Task input ::
* * * *
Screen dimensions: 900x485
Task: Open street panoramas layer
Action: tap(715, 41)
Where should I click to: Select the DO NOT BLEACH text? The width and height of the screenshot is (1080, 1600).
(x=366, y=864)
* * * *
Activity ::
In the listing above, find the line containing "Where should I"; that line and every line after it, through the last, are to be retyped exactly.

Response area ::
Where should I click to: Select the DO NOT BLEACH text? The width and height of the screenshot is (1080, 1600).
(x=366, y=864)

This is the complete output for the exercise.